* **ACTIVITY**: The answer must consist of the listing, reproduced exactly.

* **INFORMATION PROVIDED**:
***
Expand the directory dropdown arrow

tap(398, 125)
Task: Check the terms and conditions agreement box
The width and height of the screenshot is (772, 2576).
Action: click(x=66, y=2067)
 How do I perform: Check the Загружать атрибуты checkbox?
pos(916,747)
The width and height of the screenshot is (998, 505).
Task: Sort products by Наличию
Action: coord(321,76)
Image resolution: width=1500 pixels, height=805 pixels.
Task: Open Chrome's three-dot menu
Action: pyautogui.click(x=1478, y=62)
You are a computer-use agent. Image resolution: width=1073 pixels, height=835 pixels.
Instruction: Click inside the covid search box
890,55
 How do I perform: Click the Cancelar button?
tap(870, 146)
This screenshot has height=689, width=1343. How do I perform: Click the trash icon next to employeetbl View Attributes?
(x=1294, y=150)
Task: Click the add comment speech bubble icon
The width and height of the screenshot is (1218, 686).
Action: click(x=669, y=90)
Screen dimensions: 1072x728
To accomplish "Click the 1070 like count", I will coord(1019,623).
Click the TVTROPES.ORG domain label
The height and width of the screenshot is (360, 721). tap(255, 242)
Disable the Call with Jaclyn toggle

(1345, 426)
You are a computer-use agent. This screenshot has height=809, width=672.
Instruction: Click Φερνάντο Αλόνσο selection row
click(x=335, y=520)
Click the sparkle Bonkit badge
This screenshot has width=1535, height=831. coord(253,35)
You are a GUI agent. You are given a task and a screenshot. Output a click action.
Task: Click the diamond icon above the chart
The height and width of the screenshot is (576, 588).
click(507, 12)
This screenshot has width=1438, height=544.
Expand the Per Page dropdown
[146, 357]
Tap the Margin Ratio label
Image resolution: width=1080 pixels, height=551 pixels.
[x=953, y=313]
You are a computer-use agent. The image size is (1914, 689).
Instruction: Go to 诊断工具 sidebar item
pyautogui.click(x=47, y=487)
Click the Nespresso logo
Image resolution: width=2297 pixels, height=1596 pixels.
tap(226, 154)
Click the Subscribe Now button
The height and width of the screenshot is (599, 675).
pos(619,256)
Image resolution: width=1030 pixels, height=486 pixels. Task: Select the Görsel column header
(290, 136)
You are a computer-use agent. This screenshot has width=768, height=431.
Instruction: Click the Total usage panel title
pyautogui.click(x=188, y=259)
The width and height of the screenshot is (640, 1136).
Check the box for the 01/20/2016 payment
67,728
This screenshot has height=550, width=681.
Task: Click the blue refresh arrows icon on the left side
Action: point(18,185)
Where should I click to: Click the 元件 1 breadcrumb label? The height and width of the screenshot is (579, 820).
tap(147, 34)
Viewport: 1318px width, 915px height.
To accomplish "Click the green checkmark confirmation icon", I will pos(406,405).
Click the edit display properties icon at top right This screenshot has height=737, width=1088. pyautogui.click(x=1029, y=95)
***
* **EXERCISE RESPONSE**:
Expand the directory dropdown arrow

tap(398, 125)
Task: Check the terms and conditions agreement box
The width and height of the screenshot is (772, 2576).
Action: click(x=66, y=2067)
 How do I perform: Check the Загружать атрибуты checkbox?
pos(916,747)
The width and height of the screenshot is (998, 505).
Task: Sort products by Наличию
Action: coord(321,76)
Image resolution: width=1500 pixels, height=805 pixels.
Task: Open Chrome's three-dot menu
Action: pyautogui.click(x=1478, y=62)
You are a computer-use agent. Image resolution: width=1073 pixels, height=835 pixels.
Instruction: Click inside the covid search box
890,55
 How do I perform: Click the Cancelar button?
tap(870, 146)
This screenshot has height=689, width=1343. How do I perform: Click the trash icon next to employeetbl View Attributes?
(x=1294, y=150)
Task: Click the add comment speech bubble icon
The width and height of the screenshot is (1218, 686).
Action: click(x=669, y=90)
Screen dimensions: 1072x728
To accomplish "Click the 1070 like count", I will coord(1019,623).
Click the TVTROPES.ORG domain label
The height and width of the screenshot is (360, 721). tap(255, 242)
Disable the Call with Jaclyn toggle

(1345, 426)
You are a computer-use agent. This screenshot has height=809, width=672.
Instruction: Click Φερνάντο Αλόνσο selection row
click(x=335, y=520)
Click the sparkle Bonkit badge
This screenshot has width=1535, height=831. coord(253,35)
You are a GUI agent. You are given a task and a screenshot. Output a click action.
Task: Click the diamond icon above the chart
The height and width of the screenshot is (576, 588).
click(507, 12)
This screenshot has width=1438, height=544.
Expand the Per Page dropdown
[146, 357]
Tap the Margin Ratio label
Image resolution: width=1080 pixels, height=551 pixels.
[x=953, y=313]
You are a computer-use agent. The image size is (1914, 689).
Instruction: Go to 诊断工具 sidebar item
pyautogui.click(x=47, y=487)
Click the Nespresso logo
Image resolution: width=2297 pixels, height=1596 pixels.
tap(226, 154)
Click the Subscribe Now button
The height and width of the screenshot is (599, 675).
pos(619,256)
Image resolution: width=1030 pixels, height=486 pixels. Task: Select the Görsel column header
(290, 136)
You are a computer-use agent. This screenshot has width=768, height=431.
Instruction: Click the Total usage panel title
pyautogui.click(x=188, y=259)
The width and height of the screenshot is (640, 1136).
Check the box for the 01/20/2016 payment
67,728
This screenshot has height=550, width=681.
Task: Click the blue refresh arrows icon on the left side
Action: point(18,185)
Where should I click to: Click the 元件 1 breadcrumb label? The height and width of the screenshot is (579, 820).
tap(147, 34)
Viewport: 1318px width, 915px height.
To accomplish "Click the green checkmark confirmation icon", I will pos(406,405).
Click the edit display properties icon at top right This screenshot has height=737, width=1088. pyautogui.click(x=1029, y=95)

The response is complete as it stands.